Entre-temps, la démence du pouvoir avait saisi un nouvel empereur, Domitien, le frère et héritier de Titus. Tout se détraque de nouveau et les barbares pénètrent dans l’Empire, se font même payer tribut. L’immense corps risquait d’être livré aux ambitions et aux fantaisies des généraux qui commandaient aux frontières, si Rome ne s’était ressaisie, après l’égorgement de Domitien, par des choix qui indiquent la ferme volonté de se défendre. Trajan, devenu empereur, ne resta point dans Rome, loin des confins menacés, mais s’offrit personnellement au danger. Il ne confia point les destinées de la Ville Eternelle à des armées lointaines, mais les commanda lui-même : il les fit siennes au delà du Danube, puis au delà de l’Euphrate.

C’est principalement au bord du premier de ces fleuves que l’œuvre de protection était urgente. Dans sa partie supérieure, le bassin était fort bien défendu par un mur de limite qui contournait les forêts de pins presque désertes et difficiles à franchir, entre le Main et la vallée danubienne[1] ; mais au sud de cette limite, à la fois naturelle et consolidée par une chaîne de fortins, les barbares pouvaient traverser librement le fleuve. Un grand nombre de points faibles se succédaient sur le cours du Danube, notamment au sud du quadrilatère de la Bohême dont la pointe s’avance vers le sud en forme de bastion et dans lequel pouvaient se masser secrètement les bandes des assaillants. Vindobona (Vienne) se trouve également sur un chemin transversal au Danube, par lequel pouvaient se présenter des envahisseurs descendus du nord par les plaines delà Moravie, ouvertes en un large couloir.

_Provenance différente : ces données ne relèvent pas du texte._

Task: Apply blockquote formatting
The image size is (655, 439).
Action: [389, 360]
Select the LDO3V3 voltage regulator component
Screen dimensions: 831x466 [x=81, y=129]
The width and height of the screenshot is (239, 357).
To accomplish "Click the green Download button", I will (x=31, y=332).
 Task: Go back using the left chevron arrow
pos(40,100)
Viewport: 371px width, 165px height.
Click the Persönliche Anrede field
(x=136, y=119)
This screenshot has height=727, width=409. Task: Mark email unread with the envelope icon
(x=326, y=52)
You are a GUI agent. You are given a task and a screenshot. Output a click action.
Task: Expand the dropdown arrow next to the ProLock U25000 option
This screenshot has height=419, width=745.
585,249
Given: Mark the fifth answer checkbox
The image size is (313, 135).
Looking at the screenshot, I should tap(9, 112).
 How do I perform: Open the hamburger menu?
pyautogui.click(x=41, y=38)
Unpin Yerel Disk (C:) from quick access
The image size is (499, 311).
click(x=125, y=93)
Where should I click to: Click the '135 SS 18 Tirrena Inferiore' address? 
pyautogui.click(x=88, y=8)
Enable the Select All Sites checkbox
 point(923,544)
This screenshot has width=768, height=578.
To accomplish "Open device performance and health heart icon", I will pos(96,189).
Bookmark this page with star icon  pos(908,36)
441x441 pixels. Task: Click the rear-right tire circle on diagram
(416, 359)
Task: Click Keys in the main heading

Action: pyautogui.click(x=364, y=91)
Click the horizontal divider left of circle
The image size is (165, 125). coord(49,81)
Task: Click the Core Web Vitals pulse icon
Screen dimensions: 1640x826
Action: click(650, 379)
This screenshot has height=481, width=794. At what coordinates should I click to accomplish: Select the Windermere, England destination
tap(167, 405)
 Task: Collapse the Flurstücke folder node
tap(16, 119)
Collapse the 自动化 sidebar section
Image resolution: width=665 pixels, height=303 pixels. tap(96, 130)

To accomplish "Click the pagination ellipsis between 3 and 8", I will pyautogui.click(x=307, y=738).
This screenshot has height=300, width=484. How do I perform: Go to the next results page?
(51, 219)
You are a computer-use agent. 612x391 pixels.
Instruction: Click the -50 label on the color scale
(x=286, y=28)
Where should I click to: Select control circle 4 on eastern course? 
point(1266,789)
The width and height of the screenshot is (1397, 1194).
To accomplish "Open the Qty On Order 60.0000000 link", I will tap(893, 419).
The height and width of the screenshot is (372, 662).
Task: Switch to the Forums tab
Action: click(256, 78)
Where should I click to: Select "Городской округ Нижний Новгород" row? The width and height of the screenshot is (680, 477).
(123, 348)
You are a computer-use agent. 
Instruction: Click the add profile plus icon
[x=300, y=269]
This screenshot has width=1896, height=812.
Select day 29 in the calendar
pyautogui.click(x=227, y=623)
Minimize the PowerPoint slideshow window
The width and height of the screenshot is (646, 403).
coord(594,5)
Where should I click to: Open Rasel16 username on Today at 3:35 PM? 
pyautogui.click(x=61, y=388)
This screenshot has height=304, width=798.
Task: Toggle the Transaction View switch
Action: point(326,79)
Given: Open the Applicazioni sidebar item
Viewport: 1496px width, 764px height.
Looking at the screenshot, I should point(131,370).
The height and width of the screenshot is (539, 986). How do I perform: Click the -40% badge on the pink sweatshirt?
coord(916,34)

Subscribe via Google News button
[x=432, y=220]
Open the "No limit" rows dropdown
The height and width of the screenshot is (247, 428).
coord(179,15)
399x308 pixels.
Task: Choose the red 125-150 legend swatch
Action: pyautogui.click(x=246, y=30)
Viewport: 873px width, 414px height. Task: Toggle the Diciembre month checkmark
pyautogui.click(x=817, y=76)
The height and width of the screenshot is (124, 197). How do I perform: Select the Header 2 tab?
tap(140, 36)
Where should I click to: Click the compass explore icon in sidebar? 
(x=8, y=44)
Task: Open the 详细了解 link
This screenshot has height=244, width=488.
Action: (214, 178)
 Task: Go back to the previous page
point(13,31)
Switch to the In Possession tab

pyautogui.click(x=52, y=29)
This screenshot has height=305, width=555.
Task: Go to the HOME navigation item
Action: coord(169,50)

Plus à l’est, le triple fossé de séparation que présentent le Danube, la Drave, la Save, et le rempart des monts illyriens protégeaient suffisamment l’Empire ; mais le cours inférieur du Danube semblait inviter les incursions guerrières : là était le défaut par lequel le monde politique romain eût pu facilement être blessé à mort. En effet, la grande courbe du bas Danube, de la sortie des Portes de Fer à la diramation des embouchures, pénètre bien avant dans la péninsule thraco-hellénique et, par les plaines étagées qui la bordent au sud, conduit les populations riveraines du fleuve jusqu’aux passages

  1. Robert Gradmann, Petermann’s Mitteilungen, III. 1899.